Published: 8:00AM BST 12 Jul 2009
Swine flu vaccine to be given to entire population
The NHS is preparing to vaccinate the entire population against swine flu.
It comes after an Essex man was confirmed on Friday as the first person without underlying health problems to have died from the virus.
Ministers have secured up to 90 million doses of the vaccine, which is expected to arrive in Britain in the next few weeks, and the rest of the population is likely to be offered vaccinations next year.
The UK government has ordered enough vaccine to cover the entire population. GPs are being told to prepare for a nationwide vaccination campaign.
Peter Holden, the British Medical Association’s lead negotiator on swine flu, said GPs’ surgeries were ready for one of the biggest vaccination campaigns in almost 50 years.
“If this virus does [mutate], it can get a lot more nasty, and the idea is to give people immunity. But the sheer logistics of dealing with 60m people can’t be underestimated,” he said.
The health department said a vaccination programme would be drawn up based on expert advice.
Details of the inoculation plans emerged after the death of a patient, reportedly a middle-aged man, at a hospital in the Basildon area of Essex.
The victim had no underlying health problems, but officials say there is no evidence the swine flu virus had mutated into a more dangerous strain and that most people with the virus had only mild symptoms.
A spokeswoman for the Department of Health said: "Offering vaccination against swine flu has always been part of our plans in order to protect as many people as possible. The Department of Health has now signed contracts with manufacturers to supply enough vaccine for the whole population once it has been developed.
“We expect the first batches of vaccines to arrive by early autumn, with around 60 million doses available by the end of the year – enough for 30 million people to be vaccinated – with more following after that.
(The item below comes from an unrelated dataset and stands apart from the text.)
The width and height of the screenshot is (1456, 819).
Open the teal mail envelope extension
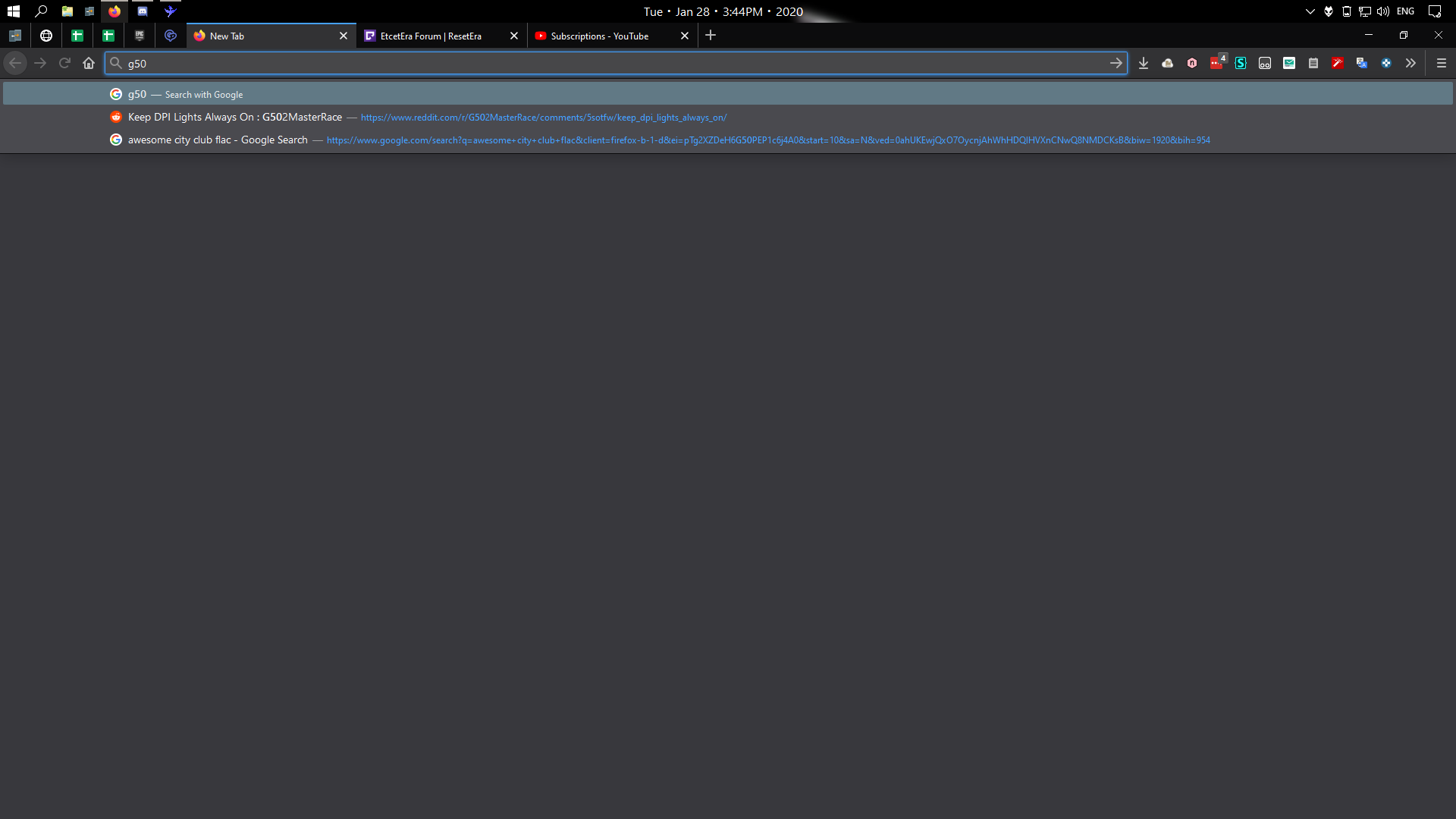click(1289, 64)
"Administering vaccines will need to be prioritised and we will make a decision on this when we know more about the risk profile. This virus is still generally mild in the majority of people. However, it can be more severe in some cases and as with all 'flu-like viruses, some people are at higher risk than others. Ordering the vaccine, together with our stockpile of antivirals, reflects our significant preparation."